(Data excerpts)
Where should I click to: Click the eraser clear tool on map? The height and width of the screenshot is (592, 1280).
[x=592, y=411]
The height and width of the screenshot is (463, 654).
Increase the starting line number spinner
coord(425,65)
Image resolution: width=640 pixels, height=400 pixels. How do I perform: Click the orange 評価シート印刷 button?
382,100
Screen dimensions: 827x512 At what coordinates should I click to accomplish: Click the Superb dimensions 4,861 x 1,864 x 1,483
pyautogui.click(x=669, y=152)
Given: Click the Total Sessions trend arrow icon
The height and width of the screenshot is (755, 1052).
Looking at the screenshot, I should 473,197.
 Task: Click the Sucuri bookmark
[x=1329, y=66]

EXERCISE INSTRUCTIONS:
The entries are to be duplicated exactly, with nothing changed.

YOUR SOLUTION:
Where should I click to: Click the eraser clear tool on map? The height and width of the screenshot is (592, 1280).
[x=592, y=411]
The height and width of the screenshot is (463, 654).
Increase the starting line number spinner
coord(425,65)
Image resolution: width=640 pixels, height=400 pixels. How do I perform: Click the orange 評価シート印刷 button?
382,100
Screen dimensions: 827x512 At what coordinates should I click to accomplish: Click the Superb dimensions 4,861 x 1,864 x 1,483
pyautogui.click(x=669, y=152)
Given: Click the Total Sessions trend arrow icon
The height and width of the screenshot is (755, 1052).
Looking at the screenshot, I should 473,197.
 Task: Click the Sucuri bookmark
[x=1329, y=66]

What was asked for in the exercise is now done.